ROANOKE TIMES

                         Roanoke Times
                 Copyright (c) 1995, Landmark Communications, Inc.

DATE: MONDAY, November 20, 1995                   TAG: 9511210047
SECTION: NATIONAL/INTERNATIONAL                    PAGE: A-3   EDITION: METRO 
SOURCE: Associated Press
DATELINE: NEW YORK                                LENGTH: Medium


CBS DEFENDS ITS DECISION TO SNUFF TOBACCO INTERVIEW ON `60 MINUTES'

CBS News on Sunday defended its decision to spike a ``60 Minutes'' interview about the tobacco industry, saying the piece posed enough legal risk to justify blocking its broadcast.

In a memo to company employees, CBS News President Eric Ober said some of the reaction to management's decision was ``highly inappropriate,'' and he urged staffers to put the controversy behind them.

``The decision not to air the interview with a former tobacco industry executive, albeit controversial, was correct,'' Ober wrote in CBS's first extensive statement on its decision to withhold the story.

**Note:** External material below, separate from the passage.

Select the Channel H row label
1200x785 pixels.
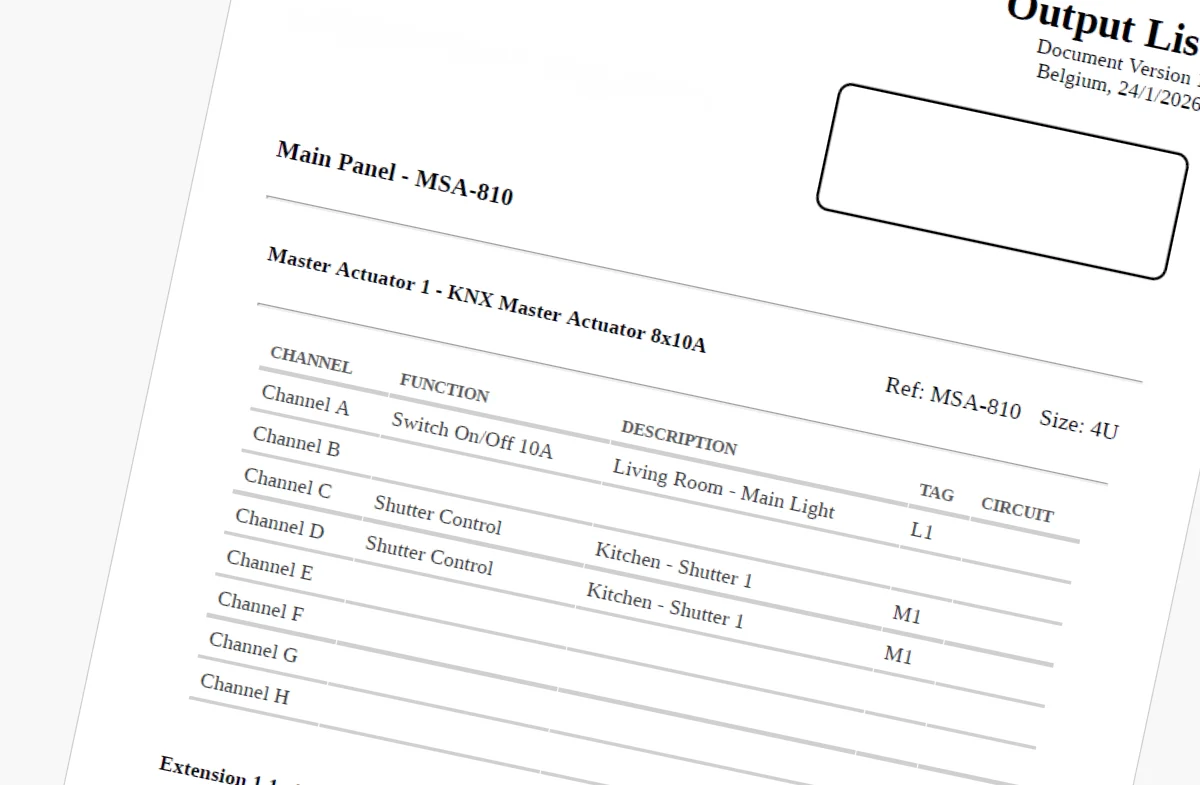coord(244,689)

``We believe that the news-gathering process on the story was in every respect sound and appropriate. However, we also believe that the story raised some journalistic questions and posed significant legal risk to warrant making the decision not to air the interview,'' Ober said.

The New York Times reported Nov. 9 that CBS News managers killed the ``60 Minutes'' interview with a former tobacco company executive because they feared, in part, that they would be held legally responsible for violating the man's confidentiality agreement with his former employer, Brown & Williamson.

The news magazine ultimately ran a story on how tobacco companies control information about the industry. Media critics accused CBS News of buckling under the mere threat of costly litigation.

The Los Angeles Times reported Sunday that the attorney for the former tobacco company executive said he expects the source to repeat in a court deposition charges he reportedly made in the CBS report that never aired.

Sources confirm that the former executive is Jeffrey Wigand, now a high school teacher in Louisville, Ky. Wigand will offer testimony highly critical of the tobacco company when he gives a deposition Wednesday in a lawsuit brought by the state attorney general of Mississippi, said his attorney, Richard Scruggs.

Wigand was vice president of research and development when Brown & Williamson fired him in 1993, according to Scruggs.